Information given:
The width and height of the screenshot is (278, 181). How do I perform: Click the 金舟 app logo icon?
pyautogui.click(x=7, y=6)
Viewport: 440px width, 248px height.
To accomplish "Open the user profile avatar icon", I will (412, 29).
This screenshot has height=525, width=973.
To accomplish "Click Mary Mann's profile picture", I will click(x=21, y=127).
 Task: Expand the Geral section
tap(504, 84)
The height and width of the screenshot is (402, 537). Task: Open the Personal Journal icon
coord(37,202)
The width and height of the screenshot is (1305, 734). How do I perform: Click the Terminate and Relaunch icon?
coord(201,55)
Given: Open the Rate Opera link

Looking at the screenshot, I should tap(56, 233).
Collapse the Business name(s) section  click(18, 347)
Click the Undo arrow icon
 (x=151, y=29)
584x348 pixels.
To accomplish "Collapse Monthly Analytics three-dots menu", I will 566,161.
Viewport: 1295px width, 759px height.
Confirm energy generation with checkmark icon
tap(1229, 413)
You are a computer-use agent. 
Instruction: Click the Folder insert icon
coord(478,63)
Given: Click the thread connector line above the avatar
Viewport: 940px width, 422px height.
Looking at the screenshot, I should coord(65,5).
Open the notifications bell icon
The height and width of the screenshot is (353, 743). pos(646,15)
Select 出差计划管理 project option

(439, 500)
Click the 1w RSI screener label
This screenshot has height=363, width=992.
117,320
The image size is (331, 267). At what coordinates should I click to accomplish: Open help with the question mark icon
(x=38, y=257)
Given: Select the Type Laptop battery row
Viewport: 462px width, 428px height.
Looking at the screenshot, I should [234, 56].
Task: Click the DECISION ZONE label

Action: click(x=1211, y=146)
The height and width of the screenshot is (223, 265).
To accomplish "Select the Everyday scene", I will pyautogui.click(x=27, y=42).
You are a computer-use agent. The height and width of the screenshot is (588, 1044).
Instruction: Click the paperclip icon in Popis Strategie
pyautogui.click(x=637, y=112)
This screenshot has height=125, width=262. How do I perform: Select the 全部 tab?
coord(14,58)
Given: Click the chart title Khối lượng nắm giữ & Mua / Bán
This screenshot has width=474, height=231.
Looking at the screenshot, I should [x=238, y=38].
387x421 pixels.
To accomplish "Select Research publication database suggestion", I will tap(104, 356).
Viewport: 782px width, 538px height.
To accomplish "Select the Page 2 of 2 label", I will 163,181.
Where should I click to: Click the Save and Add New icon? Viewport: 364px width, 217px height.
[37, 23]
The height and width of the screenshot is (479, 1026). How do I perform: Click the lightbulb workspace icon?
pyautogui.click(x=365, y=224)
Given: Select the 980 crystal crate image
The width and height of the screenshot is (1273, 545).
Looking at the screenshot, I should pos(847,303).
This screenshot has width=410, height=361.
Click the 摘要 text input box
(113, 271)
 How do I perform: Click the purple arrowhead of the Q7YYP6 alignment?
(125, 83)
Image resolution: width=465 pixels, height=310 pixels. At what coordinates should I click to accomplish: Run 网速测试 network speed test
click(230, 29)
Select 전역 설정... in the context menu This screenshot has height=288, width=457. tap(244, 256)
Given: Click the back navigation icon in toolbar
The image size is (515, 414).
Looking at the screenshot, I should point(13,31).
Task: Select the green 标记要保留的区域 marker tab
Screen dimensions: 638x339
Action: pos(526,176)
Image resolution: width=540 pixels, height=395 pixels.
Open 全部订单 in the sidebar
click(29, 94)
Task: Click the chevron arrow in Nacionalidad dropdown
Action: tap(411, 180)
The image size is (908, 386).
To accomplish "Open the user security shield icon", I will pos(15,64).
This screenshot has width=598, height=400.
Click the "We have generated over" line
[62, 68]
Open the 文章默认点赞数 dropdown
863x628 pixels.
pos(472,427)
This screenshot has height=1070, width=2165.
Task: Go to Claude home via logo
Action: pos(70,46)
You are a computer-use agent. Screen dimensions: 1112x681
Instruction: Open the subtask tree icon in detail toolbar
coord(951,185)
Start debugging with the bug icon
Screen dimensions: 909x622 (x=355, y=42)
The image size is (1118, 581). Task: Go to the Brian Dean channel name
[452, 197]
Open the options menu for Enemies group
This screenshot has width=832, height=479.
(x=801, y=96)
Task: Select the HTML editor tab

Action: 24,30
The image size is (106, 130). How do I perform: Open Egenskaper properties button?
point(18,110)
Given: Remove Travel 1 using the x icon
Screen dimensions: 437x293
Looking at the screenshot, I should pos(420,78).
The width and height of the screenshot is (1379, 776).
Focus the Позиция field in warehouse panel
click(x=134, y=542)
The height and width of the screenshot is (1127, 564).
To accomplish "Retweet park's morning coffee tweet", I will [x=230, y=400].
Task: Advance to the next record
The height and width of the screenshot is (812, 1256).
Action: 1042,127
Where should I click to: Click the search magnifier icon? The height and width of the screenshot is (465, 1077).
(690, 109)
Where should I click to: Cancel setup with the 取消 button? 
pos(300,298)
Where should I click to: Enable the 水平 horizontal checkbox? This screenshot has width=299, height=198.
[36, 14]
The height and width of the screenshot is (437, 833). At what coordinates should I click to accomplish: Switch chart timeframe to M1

What is required:
Copy all of the data exactly.

Result:
The width and height of the screenshot is (278, 181). How do I perform: Click the 金舟 app logo icon?
pyautogui.click(x=7, y=6)
Viewport: 440px width, 248px height.
To accomplish "Open the user profile avatar icon", I will (412, 29).
This screenshot has height=525, width=973.
To accomplish "Click Mary Mann's profile picture", I will click(x=21, y=127).
 Task: Expand the Geral section
tap(504, 84)
The height and width of the screenshot is (402, 537). Task: Open the Personal Journal icon
coord(37,202)
The width and height of the screenshot is (1305, 734). How do I perform: Click the Terminate and Relaunch icon?
coord(201,55)
Given: Open the Rate Opera link

Looking at the screenshot, I should tap(56, 233).
Collapse the Business name(s) section  click(18, 347)
Click the Undo arrow icon
 (x=151, y=29)
584x348 pixels.
To accomplish "Collapse Monthly Analytics three-dots menu", I will 566,161.
Viewport: 1295px width, 759px height.
Confirm energy generation with checkmark icon
tap(1229, 413)
You are a computer-use agent. 
Instruction: Click the Folder insert icon
coord(478,63)
Given: Click the thread connector line above the avatar
Viewport: 940px width, 422px height.
Looking at the screenshot, I should coord(65,5).
Open the notifications bell icon
The height and width of the screenshot is (353, 743). pos(646,15)
Select 出差计划管理 project option

(439, 500)
Click the 1w RSI screener label
This screenshot has height=363, width=992.
117,320
The image size is (331, 267). At what coordinates should I click to accomplish: Open help with the question mark icon
(x=38, y=257)
Given: Select the Type Laptop battery row
Viewport: 462px width, 428px height.
Looking at the screenshot, I should [234, 56].
Task: Click the DECISION ZONE label

Action: click(x=1211, y=146)
The height and width of the screenshot is (223, 265).
To accomplish "Select the Everyday scene", I will pyautogui.click(x=27, y=42).
You are a computer-use agent. The height and width of the screenshot is (588, 1044).
Instruction: Click the paperclip icon in Popis Strategie
pyautogui.click(x=637, y=112)
This screenshot has height=125, width=262. How do I perform: Select the 全部 tab?
coord(14,58)
Given: Click the chart title Khối lượng nắm giữ & Mua / Bán
This screenshot has width=474, height=231.
Looking at the screenshot, I should [x=238, y=38].
387x421 pixels.
To accomplish "Select Research publication database suggestion", I will tap(104, 356).
Viewport: 782px width, 538px height.
To accomplish "Select the Page 2 of 2 label", I will 163,181.
Where should I click to: Click the Save and Add New icon? Viewport: 364px width, 217px height.
[37, 23]
The height and width of the screenshot is (479, 1026). How do I perform: Click the lightbulb workspace icon?
pyautogui.click(x=365, y=224)
Given: Select the 980 crystal crate image
The width and height of the screenshot is (1273, 545).
Looking at the screenshot, I should pos(847,303).
This screenshot has width=410, height=361.
Click the 摘要 text input box
(113, 271)
 How do I perform: Click the purple arrowhead of the Q7YYP6 alignment?
(125, 83)
Image resolution: width=465 pixels, height=310 pixels. At what coordinates should I click to accomplish: Run 网速测试 network speed test
click(230, 29)
Select 전역 설정... in the context menu This screenshot has height=288, width=457. tap(244, 256)
Given: Click the back navigation icon in toolbar
The image size is (515, 414).
Looking at the screenshot, I should point(13,31).
Task: Select the green 标记要保留的区域 marker tab
Screen dimensions: 638x339
Action: pos(526,176)
Image resolution: width=540 pixels, height=395 pixels.
Open 全部订单 in the sidebar
click(29, 94)
Task: Click the chevron arrow in Nacionalidad dropdown
Action: tap(411, 180)
The image size is (908, 386).
To accomplish "Open the user security shield icon", I will pos(15,64).
This screenshot has width=598, height=400.
Click the "We have generated over" line
[62, 68]
Open the 文章默认点赞数 dropdown
863x628 pixels.
pos(472,427)
This screenshot has height=1070, width=2165.
Task: Go to Claude home via logo
Action: pos(70,46)
You are a computer-use agent. Screen dimensions: 1112x681
Instruction: Open the subtask tree icon in detail toolbar
coord(951,185)
Start debugging with the bug icon
Screen dimensions: 909x622 (x=355, y=42)
The image size is (1118, 581). Task: Go to the Brian Dean channel name
[452, 197]
Open the options menu for Enemies group
This screenshot has width=832, height=479.
(x=801, y=96)
Task: Select the HTML editor tab

Action: 24,30
The image size is (106, 130). How do I perform: Open Egenskaper properties button?
point(18,110)
Given: Remove Travel 1 using the x icon
Screen dimensions: 437x293
Looking at the screenshot, I should pos(420,78).
The width and height of the screenshot is (1379, 776).
Focus the Позиция field in warehouse panel
click(x=134, y=542)
The height and width of the screenshot is (1127, 564).
To accomplish "Retweet park's morning coffee tweet", I will [x=230, y=400].
Task: Advance to the next record
The height and width of the screenshot is (812, 1256).
Action: 1042,127
Where should I click to: Click the search magnifier icon? The height and width of the screenshot is (465, 1077).
(690, 109)
Where should I click to: Cancel setup with the 取消 button? 
pos(300,298)
Where should I click to: Enable the 水平 horizontal checkbox? This screenshot has width=299, height=198.
[36, 14]
The height and width of the screenshot is (437, 833). At what coordinates should I click to accomplish: Switch chart timeframe to M1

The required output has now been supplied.